### Material shown:
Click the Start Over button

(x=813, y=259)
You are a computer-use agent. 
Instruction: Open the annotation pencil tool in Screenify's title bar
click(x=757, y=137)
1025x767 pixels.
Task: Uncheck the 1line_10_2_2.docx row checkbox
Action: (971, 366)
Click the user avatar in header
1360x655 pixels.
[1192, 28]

### Work instructions:
What should appear is an exact copy of the lines from the one with "You are a computer-use agent." through the end of the entries above, ends included, and no other text.

### Task response:
You are a computer-use agent. 
Instruction: Open the annotation pencil tool in Screenify's title bar
click(x=757, y=137)
1025x767 pixels.
Task: Uncheck the 1line_10_2_2.docx row checkbox
Action: (971, 366)
Click the user avatar in header
1360x655 pixels.
[1192, 28]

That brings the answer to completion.